The secondary can mask some of the deficiencies, but the lack of a pass rush is the most concerning aspect of this entire team. But then again, no NFL team is without areas of weakness or areas the opponent can exploit. The Patriots, Chiefs, Rams, Bears, and all the other Super Bowl contenders are all vulnerable in some areas. It’s up to the coaches to exploit those so with Nick Saban on the sideline coaching his All-Alabama team, I expect him to work his magic.
So can an All-Alabama team make the NFL playoffs?
Forgetting about divisions, schedules and the lack of a full 53-man roster because this is a hypothetical and fun exercise for a second, I think this starting lineup is good enough to win nine games.

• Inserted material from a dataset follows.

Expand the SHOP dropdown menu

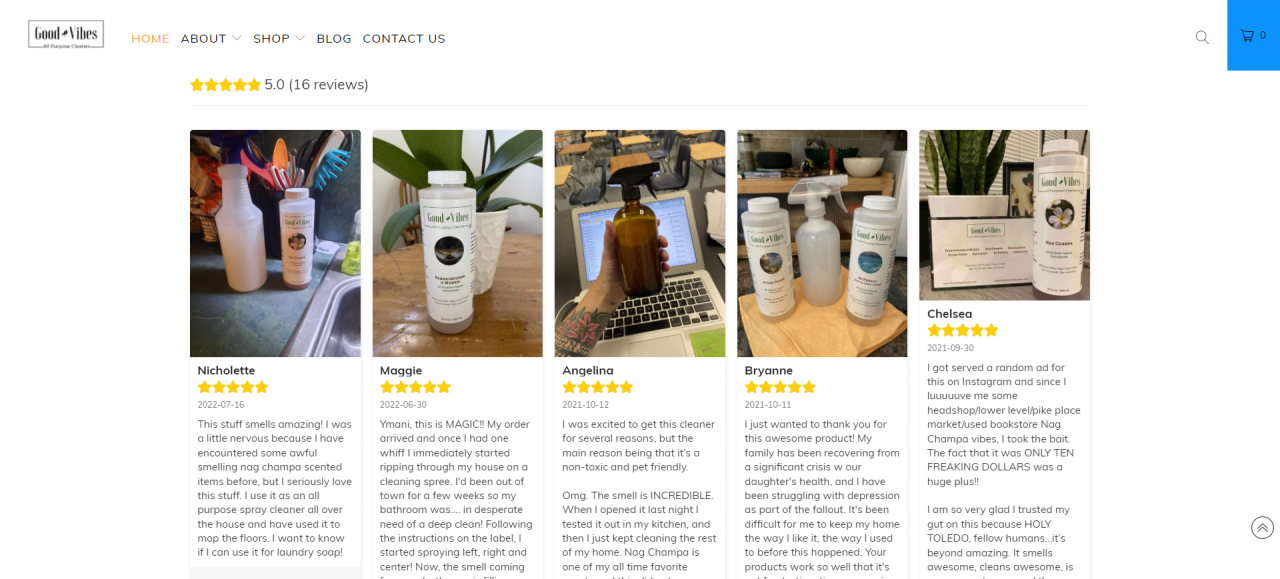[279, 38]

I think they can compete based on the strength of the run game and pass-catchers. This team will score points in spite of their quarterback. The lack of a pass rusher that can impose fear in opposing tackles and offenses is the biggest knock on this team. The defense is full of good players in the front seven, but I don’t know if there is any single player right now that scares teams. That said, Jackson and Collins and the ascending Fitzpatrick could form a new Alabama version of the Legion of Boom.